*Text*
◆ ◆ ◆

Paris - A downturn in France's livestock sector has put thousands of farms close to bankruptcy, the Government said on Friday, as it seeks to contain a crisis that has undermined a flagship pledge to improve the livelihood of livestock producers.

Farmers say a deteriorating international market, marked by a Russian food embargo, slowing Chinese demand and cheaper supply from other EU countries, has exposed longstanding pressures from business costs and retail consolidation in France.

Livestock accounts for about half of the 500 000 farms in France but generates only a third of 75 billion euros worth of annual output in the European Union's top agricultural economy. Income from farming also tends to lag those of the crop and wine-making sectors.

"Three crises - in beef, pork and dairy - have coincided," Agriculture Minister Stephane Le Foll said.

"According to our figures nearly 10% of livestock farms, meaning between 22 000 and 22 500 farms, are on the verge of going bankrupt," he told daily Le Parisien.

France promoted livestock farming in a reform of the EU's Common Agricultural Policy for the 2014-2020 period, steering some subsidies towards smaller, livestock-oriented farms and away from larger crop-based ones.

But farmers' groups say this pales in comparison with losses and debts accumulated over a number of years.

France's main farmers' union, the FNSEA, has called for a billion euro plan to reduce debt and revive investment in livestock agriculture.

"Europe has prevented a Grexit, how can we now prevent an 'Agrixit'?," it said on its Twitter account on Thursday.

◆ ◆ ◆

*Source data*
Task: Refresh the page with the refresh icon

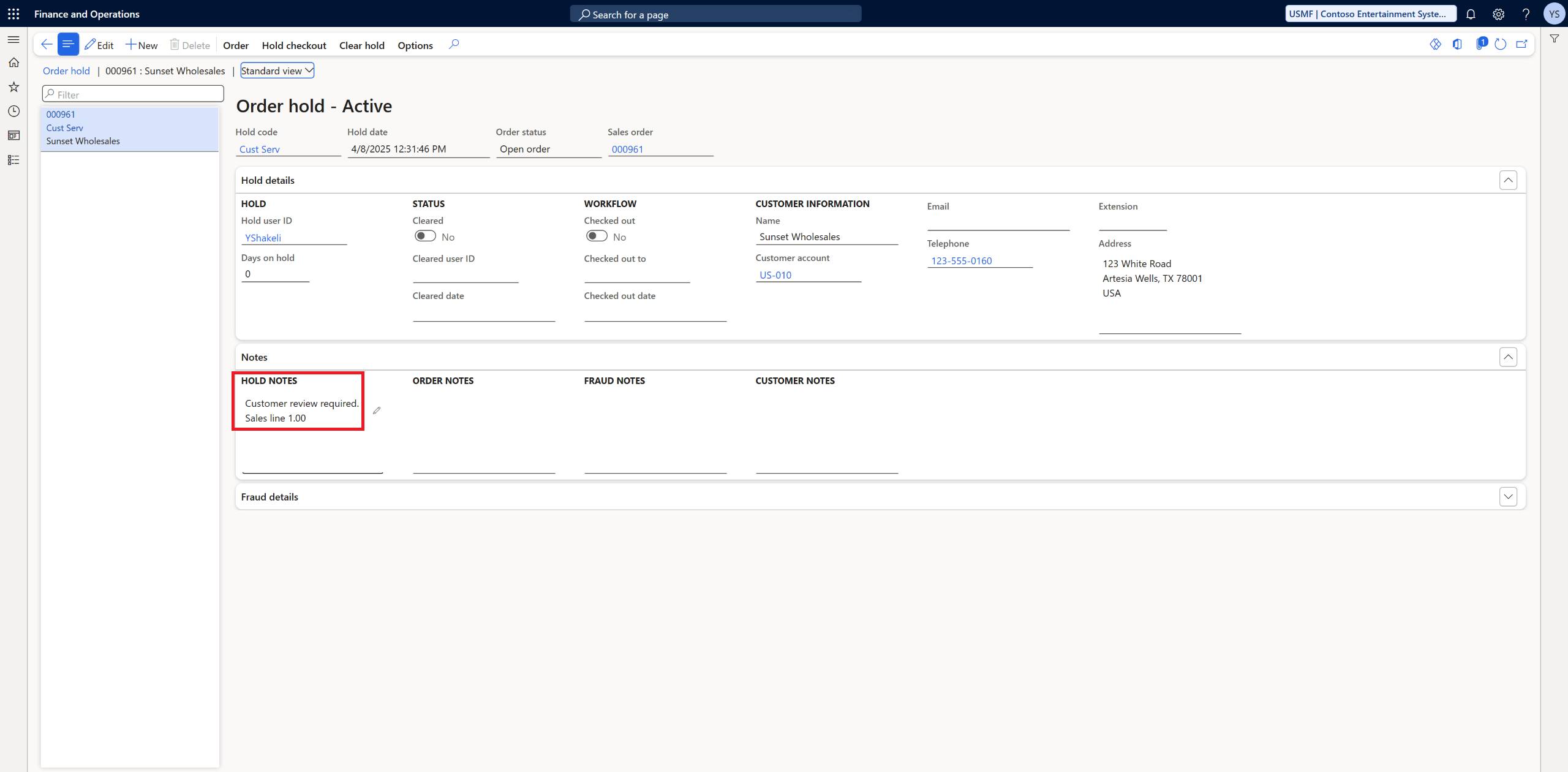Action: click(x=1500, y=44)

◆ ◆ ◆

According to the text on France's livestock crisis, how many livestock farms are on the verge of going bankrupt?

Nearly 10% of livestock farms, meaning between 22 000 and 22 500 farms.